(EnergyAsia, February 27, Friday) — China will soon begin building eight new strategic oil stockpile sites around the country as it races to complete filling up 16 million cubic metres or 100 million barrels of capacity at all four of its first phase sites.
China’s rush to expand its oil stockpiles has helped world oil prices recover to more than $40 per barrel from a five-year low of less than $35 per barrel in recent weeks.
The government has not officially announced the second phase of its stockpiling programme, but leaks by industry insiders suggest that it is aiming to build up a total capacity of as much as 26.8 million cubic metres or 170 million barrels. Some of the new sites include Caofeidian in Hebei province, Tianjin city (Tianjin), Wanzhou in Chongqing municipality (Sichuan) and Jinzhou (Liaoning).
The first phase sites in the port cities of Dalian (Liaoning province), Ningbo (Zhejiang), Qingdao (Shandong) and Zhoushan (Shandong) have a total capacity of 16 million cubic meters, or around 100 million barrels.

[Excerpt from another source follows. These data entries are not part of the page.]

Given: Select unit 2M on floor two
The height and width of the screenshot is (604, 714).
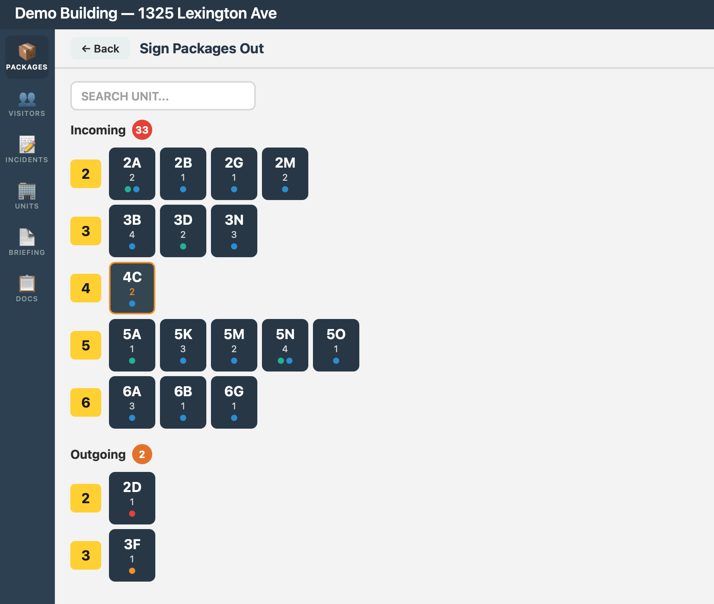Looking at the screenshot, I should coord(285,173).
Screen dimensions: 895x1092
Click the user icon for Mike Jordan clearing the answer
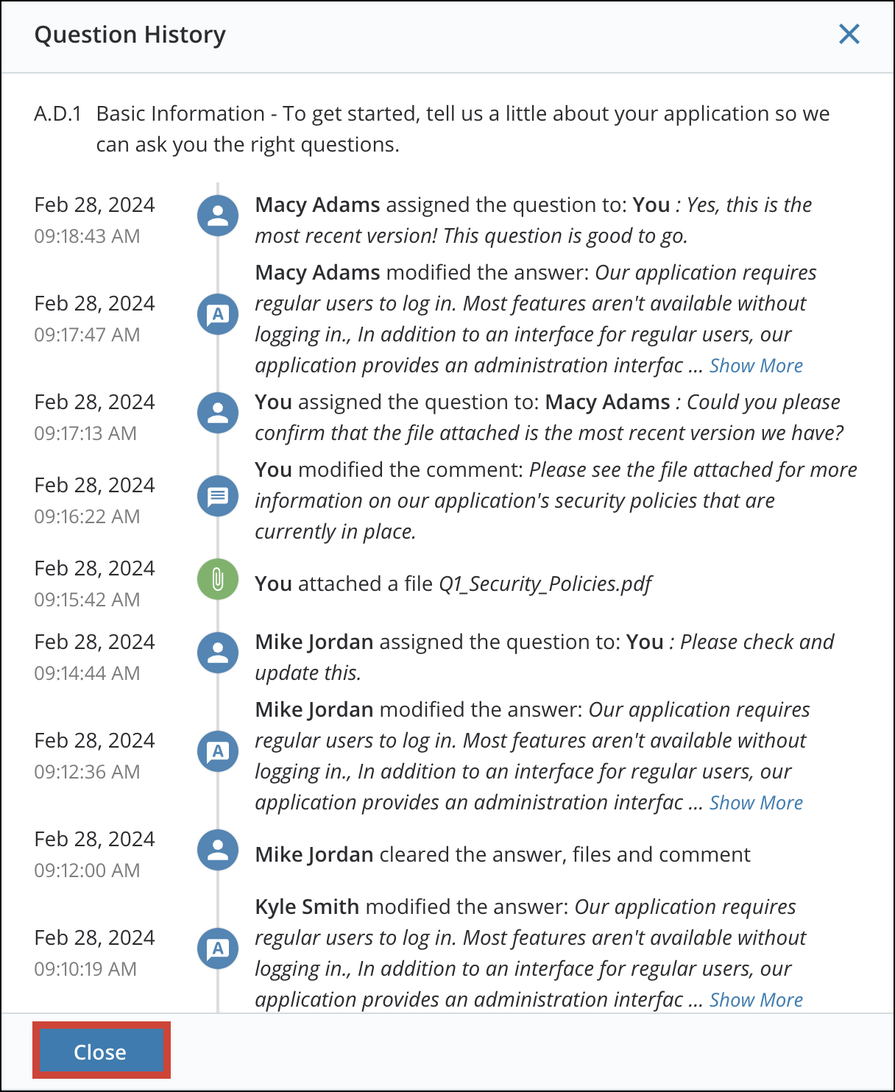(x=218, y=850)
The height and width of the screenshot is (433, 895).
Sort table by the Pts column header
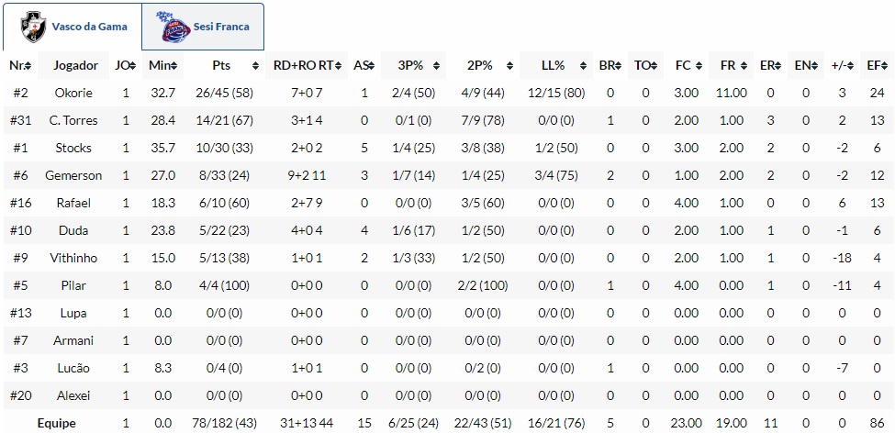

The government started filling up the sites late last year, about two years after it began constructing the terminals.
Officials are also encouraging local oil companies to build up oil stockpiles.
According to state-owned CNPC, China plans to stockpile nearly 45 million cubic metres of crude oil by 2011.
US crude oil futures have plunged sharply since hitting a peak of more than $147 per barrel last July.
In recent months, China, the world’s second-biggest oil consumer, has taken advantage of low oil prices to accelerate its stockbuilding programme and lock up long-term supplies with Russia, Venezuela and African suppliers.